Common cold and Respiratory Syncytial Virus (RSV) are two common infections, which cause similar symptoms. Differentiating between the two is crucial due to the potential severity of RSV infections, especially in vulnerable populations like children. Speaking with the OnlyMyHealth team, Dr Preeth Shetty, Consultant Paediatrician, Fortis Hospital, Nagarbhavi, Bengaluru, helps draw similarities and differences between the two.
Prevalence Of Common Cold And RSV
According to a study published in the Journal Official Publication of The College of Family Physicians of Canada, adults get 4-6 colds per year, while children get 6-8 of them on an average.
"Because colds occur all year round, the total burden of illness caused by them is greater than the burden caused by seasonal influenza. Colds account for 40% of all time lost from jobs and 30% of all absenteeism from school," the research paper adds.
On the other hand, RSV affects an estimated 6.4 crore people and causes 1.6 lakh deaths globally each year, says the National Institute of Allergy and Infectious Diseases, adding that in the United States, nearly all children have been infected with RSV by age two.

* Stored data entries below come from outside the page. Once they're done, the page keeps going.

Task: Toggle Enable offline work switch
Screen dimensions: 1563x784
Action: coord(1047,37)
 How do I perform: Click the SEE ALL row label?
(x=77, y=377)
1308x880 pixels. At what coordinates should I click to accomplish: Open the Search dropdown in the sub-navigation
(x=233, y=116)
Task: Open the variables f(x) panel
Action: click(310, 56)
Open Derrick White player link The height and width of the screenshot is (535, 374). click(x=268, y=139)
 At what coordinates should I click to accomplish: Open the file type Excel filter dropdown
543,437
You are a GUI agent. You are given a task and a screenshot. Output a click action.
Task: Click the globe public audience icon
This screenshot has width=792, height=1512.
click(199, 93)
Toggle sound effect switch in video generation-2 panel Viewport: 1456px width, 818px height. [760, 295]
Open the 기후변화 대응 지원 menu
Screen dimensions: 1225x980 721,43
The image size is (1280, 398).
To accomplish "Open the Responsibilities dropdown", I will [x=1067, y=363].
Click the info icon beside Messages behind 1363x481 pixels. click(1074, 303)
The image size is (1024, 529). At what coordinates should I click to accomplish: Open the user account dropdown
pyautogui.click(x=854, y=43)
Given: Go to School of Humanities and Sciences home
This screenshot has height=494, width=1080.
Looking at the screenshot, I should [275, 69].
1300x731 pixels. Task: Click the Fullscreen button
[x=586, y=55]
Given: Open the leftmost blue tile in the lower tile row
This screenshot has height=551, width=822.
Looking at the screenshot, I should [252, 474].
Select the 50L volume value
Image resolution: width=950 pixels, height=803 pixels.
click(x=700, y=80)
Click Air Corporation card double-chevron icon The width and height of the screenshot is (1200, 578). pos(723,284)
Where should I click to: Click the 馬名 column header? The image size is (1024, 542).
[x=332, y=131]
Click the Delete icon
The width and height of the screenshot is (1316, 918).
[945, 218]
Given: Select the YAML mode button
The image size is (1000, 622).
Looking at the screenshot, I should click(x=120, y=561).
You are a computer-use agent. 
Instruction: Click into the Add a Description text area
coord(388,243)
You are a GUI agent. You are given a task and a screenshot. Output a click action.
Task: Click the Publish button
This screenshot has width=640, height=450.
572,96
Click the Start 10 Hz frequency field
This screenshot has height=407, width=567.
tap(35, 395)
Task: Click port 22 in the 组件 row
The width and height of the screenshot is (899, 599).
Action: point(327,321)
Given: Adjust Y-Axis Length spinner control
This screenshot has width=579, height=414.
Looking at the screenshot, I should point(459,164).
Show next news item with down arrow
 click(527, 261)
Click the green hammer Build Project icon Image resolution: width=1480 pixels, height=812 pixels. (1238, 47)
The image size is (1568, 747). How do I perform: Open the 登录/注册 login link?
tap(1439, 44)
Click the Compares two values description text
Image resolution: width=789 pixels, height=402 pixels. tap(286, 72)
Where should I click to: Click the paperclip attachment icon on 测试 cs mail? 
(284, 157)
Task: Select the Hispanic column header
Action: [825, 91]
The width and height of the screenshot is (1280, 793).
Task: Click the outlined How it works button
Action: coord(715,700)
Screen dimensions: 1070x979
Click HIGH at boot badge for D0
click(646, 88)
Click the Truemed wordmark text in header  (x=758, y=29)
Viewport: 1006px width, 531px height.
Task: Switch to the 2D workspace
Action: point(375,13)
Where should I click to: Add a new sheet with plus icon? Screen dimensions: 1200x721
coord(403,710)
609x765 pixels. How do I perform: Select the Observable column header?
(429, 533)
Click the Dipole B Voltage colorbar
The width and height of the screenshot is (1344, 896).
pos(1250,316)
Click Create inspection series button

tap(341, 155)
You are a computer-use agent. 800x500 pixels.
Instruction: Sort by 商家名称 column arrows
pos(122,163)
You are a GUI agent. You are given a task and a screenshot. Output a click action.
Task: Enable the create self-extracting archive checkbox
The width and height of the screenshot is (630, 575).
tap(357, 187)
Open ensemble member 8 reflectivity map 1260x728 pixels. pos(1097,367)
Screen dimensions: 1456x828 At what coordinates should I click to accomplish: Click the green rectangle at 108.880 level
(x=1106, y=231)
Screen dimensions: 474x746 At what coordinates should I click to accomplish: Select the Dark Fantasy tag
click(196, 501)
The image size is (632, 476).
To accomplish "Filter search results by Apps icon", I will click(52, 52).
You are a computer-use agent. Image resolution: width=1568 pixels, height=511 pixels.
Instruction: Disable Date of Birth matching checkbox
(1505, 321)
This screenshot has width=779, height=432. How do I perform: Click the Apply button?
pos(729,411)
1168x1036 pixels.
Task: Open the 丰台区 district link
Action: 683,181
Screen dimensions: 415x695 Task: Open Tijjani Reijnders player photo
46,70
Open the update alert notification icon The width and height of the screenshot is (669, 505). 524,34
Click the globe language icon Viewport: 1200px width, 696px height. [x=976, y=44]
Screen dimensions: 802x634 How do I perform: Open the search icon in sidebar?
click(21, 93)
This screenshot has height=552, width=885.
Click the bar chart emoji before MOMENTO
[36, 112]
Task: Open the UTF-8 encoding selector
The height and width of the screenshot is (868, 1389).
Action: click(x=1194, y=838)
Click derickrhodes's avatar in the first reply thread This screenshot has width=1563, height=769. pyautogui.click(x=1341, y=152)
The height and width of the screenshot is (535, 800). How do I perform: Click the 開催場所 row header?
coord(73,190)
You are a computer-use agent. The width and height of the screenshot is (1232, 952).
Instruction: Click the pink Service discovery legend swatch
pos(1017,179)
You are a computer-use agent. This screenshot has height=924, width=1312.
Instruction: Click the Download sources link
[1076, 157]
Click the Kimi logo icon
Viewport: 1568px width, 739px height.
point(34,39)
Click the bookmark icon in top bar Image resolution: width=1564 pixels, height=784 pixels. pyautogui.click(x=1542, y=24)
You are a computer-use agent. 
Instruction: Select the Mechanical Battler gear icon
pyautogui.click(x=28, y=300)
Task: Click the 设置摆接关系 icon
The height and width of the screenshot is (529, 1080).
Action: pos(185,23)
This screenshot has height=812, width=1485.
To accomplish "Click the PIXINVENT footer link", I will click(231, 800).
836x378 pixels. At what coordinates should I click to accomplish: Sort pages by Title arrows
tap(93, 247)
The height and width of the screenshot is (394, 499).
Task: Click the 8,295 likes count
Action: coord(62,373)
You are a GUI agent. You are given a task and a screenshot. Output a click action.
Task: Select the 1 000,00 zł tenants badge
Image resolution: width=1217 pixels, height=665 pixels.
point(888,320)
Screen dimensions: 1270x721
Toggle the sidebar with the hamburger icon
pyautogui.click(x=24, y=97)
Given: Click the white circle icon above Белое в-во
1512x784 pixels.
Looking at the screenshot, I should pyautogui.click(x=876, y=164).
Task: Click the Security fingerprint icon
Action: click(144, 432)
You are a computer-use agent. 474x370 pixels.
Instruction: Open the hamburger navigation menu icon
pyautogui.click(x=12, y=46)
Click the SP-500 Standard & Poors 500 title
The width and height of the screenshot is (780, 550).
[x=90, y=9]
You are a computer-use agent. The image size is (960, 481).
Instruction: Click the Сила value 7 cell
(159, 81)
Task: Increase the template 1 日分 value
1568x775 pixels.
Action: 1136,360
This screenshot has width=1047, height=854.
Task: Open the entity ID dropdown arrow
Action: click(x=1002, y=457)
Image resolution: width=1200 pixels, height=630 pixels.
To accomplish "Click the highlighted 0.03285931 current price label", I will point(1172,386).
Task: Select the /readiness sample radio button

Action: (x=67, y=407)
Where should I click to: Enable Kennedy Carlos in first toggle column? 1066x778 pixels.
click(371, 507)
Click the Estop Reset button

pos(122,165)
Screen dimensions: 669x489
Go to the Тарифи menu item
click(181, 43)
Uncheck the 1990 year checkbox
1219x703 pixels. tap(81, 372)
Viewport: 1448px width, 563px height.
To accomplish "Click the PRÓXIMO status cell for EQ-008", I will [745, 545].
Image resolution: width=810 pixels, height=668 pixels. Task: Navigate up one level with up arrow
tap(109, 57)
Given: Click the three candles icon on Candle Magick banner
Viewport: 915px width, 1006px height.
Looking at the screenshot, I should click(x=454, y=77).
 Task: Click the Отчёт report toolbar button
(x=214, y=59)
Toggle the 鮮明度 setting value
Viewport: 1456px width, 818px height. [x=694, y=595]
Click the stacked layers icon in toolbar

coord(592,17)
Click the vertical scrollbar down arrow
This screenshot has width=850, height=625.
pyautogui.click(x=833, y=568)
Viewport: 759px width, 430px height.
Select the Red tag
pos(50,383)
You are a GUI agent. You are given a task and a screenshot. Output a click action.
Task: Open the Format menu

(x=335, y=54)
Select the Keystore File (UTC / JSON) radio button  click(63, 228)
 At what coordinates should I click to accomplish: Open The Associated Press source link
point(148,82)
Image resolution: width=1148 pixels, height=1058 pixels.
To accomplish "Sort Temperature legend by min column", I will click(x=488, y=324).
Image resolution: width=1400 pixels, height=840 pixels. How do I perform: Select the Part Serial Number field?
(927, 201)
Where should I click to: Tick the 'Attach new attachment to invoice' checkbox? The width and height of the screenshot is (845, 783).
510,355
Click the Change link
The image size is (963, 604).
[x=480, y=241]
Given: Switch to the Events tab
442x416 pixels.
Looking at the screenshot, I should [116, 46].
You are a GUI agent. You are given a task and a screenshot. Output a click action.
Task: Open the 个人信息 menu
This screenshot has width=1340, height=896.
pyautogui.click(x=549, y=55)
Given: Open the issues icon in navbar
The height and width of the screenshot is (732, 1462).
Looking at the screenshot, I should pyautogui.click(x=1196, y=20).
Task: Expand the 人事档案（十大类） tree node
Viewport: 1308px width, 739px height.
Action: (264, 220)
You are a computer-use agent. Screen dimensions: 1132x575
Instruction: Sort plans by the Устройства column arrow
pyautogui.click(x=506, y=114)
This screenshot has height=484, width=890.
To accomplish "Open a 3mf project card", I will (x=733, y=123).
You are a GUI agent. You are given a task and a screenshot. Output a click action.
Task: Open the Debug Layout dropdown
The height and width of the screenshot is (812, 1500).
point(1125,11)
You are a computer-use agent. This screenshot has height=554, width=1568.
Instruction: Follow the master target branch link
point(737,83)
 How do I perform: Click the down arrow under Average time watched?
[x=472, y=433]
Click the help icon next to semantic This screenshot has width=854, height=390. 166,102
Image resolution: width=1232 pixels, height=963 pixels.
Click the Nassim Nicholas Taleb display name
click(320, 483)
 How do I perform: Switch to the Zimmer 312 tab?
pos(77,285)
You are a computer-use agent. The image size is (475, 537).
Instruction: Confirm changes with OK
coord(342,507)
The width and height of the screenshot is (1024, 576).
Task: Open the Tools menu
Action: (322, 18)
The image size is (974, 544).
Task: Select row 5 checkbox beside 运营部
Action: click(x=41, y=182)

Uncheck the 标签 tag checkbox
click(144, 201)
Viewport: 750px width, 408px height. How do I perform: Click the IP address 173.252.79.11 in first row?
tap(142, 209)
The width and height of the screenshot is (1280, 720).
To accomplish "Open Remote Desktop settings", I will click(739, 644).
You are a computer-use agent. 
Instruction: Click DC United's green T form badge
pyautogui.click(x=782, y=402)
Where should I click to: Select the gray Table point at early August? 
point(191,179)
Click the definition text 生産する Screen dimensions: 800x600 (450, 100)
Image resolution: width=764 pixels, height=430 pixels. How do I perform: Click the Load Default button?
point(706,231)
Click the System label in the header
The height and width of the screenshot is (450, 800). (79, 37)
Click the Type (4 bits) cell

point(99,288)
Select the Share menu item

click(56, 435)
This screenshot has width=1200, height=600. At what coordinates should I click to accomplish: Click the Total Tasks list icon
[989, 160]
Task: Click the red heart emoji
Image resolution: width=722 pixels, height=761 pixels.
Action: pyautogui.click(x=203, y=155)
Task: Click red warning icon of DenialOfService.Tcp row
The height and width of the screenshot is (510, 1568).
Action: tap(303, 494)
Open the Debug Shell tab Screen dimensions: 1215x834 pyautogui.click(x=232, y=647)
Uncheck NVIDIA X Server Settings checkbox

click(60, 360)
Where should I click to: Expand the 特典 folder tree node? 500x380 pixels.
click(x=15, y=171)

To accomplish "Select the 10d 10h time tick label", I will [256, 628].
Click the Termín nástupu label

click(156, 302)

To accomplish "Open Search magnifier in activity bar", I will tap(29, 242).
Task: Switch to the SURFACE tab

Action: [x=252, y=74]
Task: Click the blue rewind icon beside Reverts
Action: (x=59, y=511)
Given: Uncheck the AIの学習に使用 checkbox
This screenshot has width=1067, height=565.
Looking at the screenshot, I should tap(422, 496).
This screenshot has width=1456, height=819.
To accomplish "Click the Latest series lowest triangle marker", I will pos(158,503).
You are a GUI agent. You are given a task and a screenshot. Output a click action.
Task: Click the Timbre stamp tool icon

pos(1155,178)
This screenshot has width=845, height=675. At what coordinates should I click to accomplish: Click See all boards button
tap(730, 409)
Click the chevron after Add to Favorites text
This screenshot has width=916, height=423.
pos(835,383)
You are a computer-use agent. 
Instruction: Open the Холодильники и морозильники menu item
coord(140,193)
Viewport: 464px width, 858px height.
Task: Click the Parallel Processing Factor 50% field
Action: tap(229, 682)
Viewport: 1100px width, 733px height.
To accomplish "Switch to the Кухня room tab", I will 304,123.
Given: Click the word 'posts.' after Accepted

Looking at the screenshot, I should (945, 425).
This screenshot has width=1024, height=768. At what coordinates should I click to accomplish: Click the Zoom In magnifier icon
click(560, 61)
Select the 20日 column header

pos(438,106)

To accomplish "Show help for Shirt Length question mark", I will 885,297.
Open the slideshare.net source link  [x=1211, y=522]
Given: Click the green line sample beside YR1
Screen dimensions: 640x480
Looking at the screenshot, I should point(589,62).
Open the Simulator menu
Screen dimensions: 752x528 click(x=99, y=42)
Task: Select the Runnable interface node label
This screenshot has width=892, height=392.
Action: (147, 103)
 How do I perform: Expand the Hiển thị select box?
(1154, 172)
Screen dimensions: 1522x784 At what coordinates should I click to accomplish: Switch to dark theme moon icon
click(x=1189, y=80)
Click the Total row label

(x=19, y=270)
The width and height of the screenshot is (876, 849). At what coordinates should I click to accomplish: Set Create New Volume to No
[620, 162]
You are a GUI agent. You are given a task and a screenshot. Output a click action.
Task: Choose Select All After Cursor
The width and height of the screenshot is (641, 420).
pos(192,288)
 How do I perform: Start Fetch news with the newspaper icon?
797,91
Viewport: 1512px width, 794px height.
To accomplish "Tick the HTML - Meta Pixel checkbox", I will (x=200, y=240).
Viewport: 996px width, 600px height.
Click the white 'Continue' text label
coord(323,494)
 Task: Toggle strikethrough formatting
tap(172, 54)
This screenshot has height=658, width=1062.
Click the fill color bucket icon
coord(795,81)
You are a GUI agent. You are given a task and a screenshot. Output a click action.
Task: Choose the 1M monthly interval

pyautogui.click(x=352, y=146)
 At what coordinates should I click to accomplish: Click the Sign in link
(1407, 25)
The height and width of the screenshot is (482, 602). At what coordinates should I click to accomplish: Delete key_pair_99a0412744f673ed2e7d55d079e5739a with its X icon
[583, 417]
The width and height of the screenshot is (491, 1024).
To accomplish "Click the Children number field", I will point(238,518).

Similarities And Differences
Dr Shetty says, “The common cold and RSV are both respiratory infections, which can cause similar symptoms, but there are also some key differences.” Here are a few similarities in their symptoms:
- Runny nose
- Sore throat
- Mild congestion
Distinctive Symptoms of RSV include:
- Wheezing in infants and young children
- Occurrence of bronchiolitis, which causes inflammation in the small lung airways, leading to breathing difficulties and possible hospitalisation
- Prevalence during winter and early spring
- Caused by a single virus
- Higher severity and X-ray pictures are near normal
According to Dr Shetty, treatment for both the common cold and RSV in children and vulnerable groups require supportive care, meaning supplemental oxygen and fluids.
“Treatment of bronchiolitis involves humidified air and nebulisations with levosalbutamol and hypertonic saline nebulisations,” she adds.
When it comes to a common cold, one may need plenty of rest, pain relievers, saline nasal drops or sprays, which help ease nasal congestion, and throat Lozenges for soothing a sore throat.
Some cases of severe RSV may require inhaled medications to help open airways and reduce inflammation along with antiviral medications. In addition, because RSV is highly contagious, isolation and strict hygiene measures are important to prevent its spread, especially in healthcare settings.
There is no sure way to prevent the common cold or RSV, but there are some things you can do to reduce your child's risk of infection, says Dr Shetty. These include:
- Washing your hands frequently
- Avoiding close contact with people who are sick
- Keeping your child's hands clean
- Encouraging your child to get plenty of rest
- Masking regularly
While both the common cold and RSV are respiratory infections that share some common symptoms, they differ in their severity and potential impact on people. The common cold is generally a mild condition, often managed with rest and over-the-counter remedies. On the other hand, RSV can lead to more serious respiratory complications, especially in infants, young children, and older adults, sometimes requiring medical intervention and hospitalisation. Differentiating between these infections, understanding their distinct characteristics, and practising preventive measures are essential for providing appropriate care.